Le Sénat a aussi accepté d’introduire des campagnes de sensibilisation, dispensées à tous les stades de la scolarité, consacrées à l’égalité entre les hommes et les femmes, à la lutte contre les préjugés sexistes et à la lutte contre les violences faites aux femmes et les violences commises au sein du couple.
Cette disposition me tenait particulièrement à cœur. Comme je l’ai rappelé plusieurs fois lors de mes interventions dans l’hémicycle, il est indispensable que les enfants soient pris en compte comme des personnes à part entière dans notre législation !
Dans le cadre des violences familiales, ils doivent pouvoir bénéficier, dès le plus jeune âge, de campagnes de prévention et de sensibilisation en milieu scolaire. Je pense que les valeurs de respect et d’égalité entre les sexes doivent être inculquées dès les bancs de l’école. En effet, aucune mesure de répression ne changera les choses si les mentalités, elles, n’évoluent pas !
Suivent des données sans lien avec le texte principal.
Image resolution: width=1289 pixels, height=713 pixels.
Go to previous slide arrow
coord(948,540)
D’une manière générale, parmi les mesures les plus innovantes de cette loi, nous pouvons noter : • la reconnaissance du délit de « violence psychologique » • la mise en place d’une « ordonnance de protection » pour les victimes • la création d’un contrôle par un placement sous surveillance électronique mobile des auteurs de violences |
Cependant, je regrette fortement que certaines de nos propositions n’aient pas été retenues. Je pense, par exemple, à la création au sein de chaque tribunal de grande instance d’une « antenne de psychiatrie et de psychologie légales », ou encore la mise en place d’une formation initiale et continue pour les personnels médicaux et paramédicaux, les travailleurs sociaux, les magistrats et les personnels de la police et de la gendarmerie nationale ainsi que les avocats visant à leur permettre de détecter les violences, de les prévenir et de guider les victimes.
Pourtant, il est évident que ces dispositions auraient permis une avancée supplémentaire dans la détection, le soutien et la prise en charge des victimes de violences conjugales.
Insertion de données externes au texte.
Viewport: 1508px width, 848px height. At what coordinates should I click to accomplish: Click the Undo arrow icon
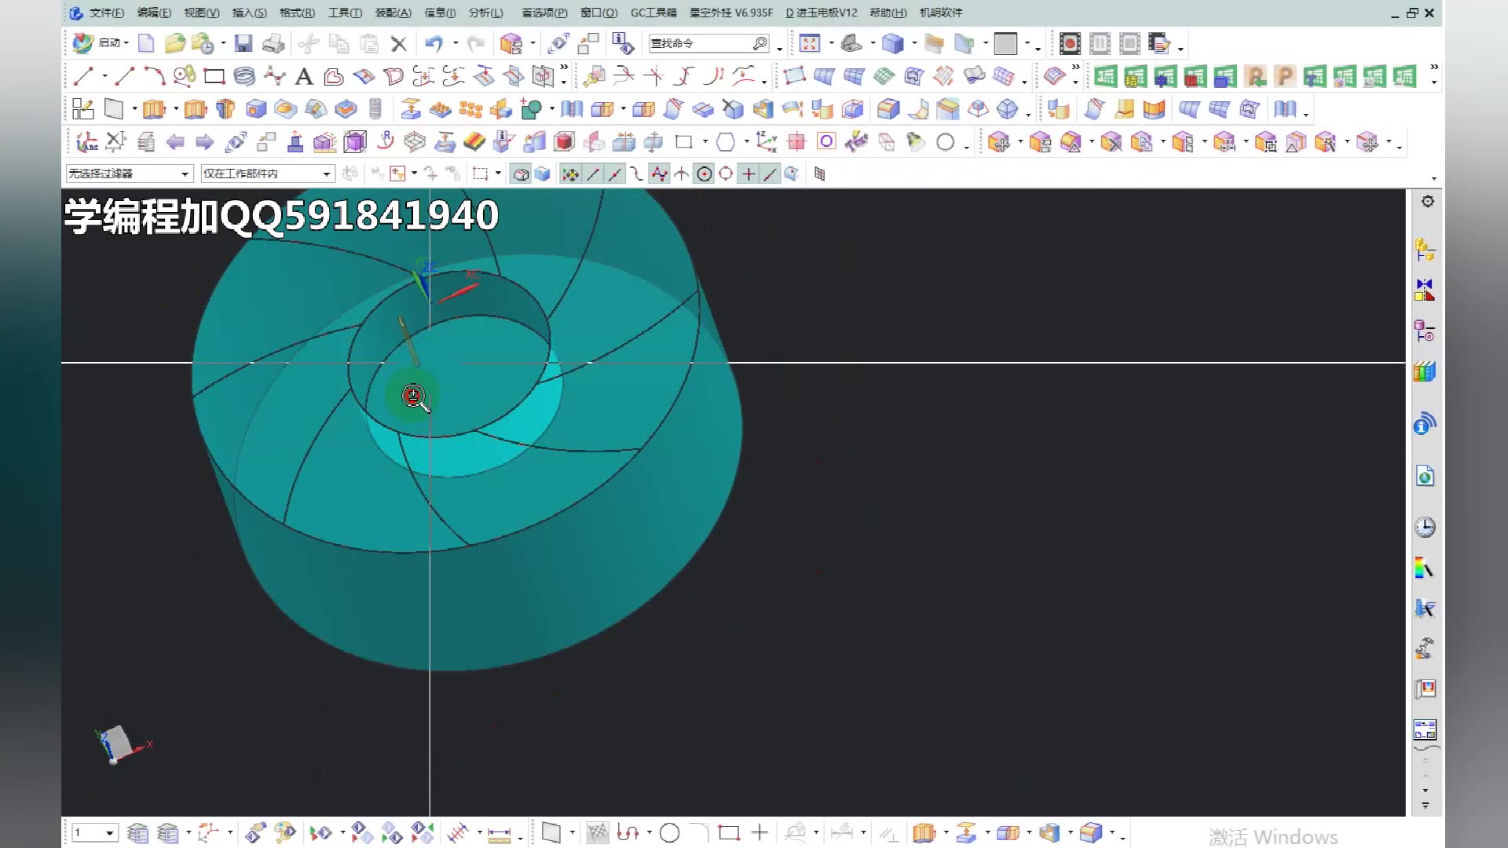click(434, 44)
De plus, je tiens à rappeler que le Gouvernement a fait de la lutte contre les violences faites aux femmes, une « Grande cause nationale » pour 2010.
Or, excepté ces deux textes issus de nos travaux, aucune mesure d’envergure nationale n’a pour l’instant été menée par le Gouvernement. La situation semble même se dégrader. En effet, lors des auditions organisées en préalable de l’examen de cette loi, de nombreuses associations nous ont fait part de leurs difficultés croissantes à poursuivre leurs missions d’accompagnement et de soutien aux victimes, du fait d’un manque de moyens financiers et matériels.
Il reste donc encore beaucoup de chemin à parcourir mais, dans un premier temps, je crois que nous devons nous féliciter de ce nouveau pas en avant dans le domaine de la lutte contre les violences conjugales.
Toutefois, je resterai, avec l’ensemble de mes collègues socialistes, très vigilante sur l’application effective de cette loi et sur les moyens qui seront dégagés pour sa mise en œuvre.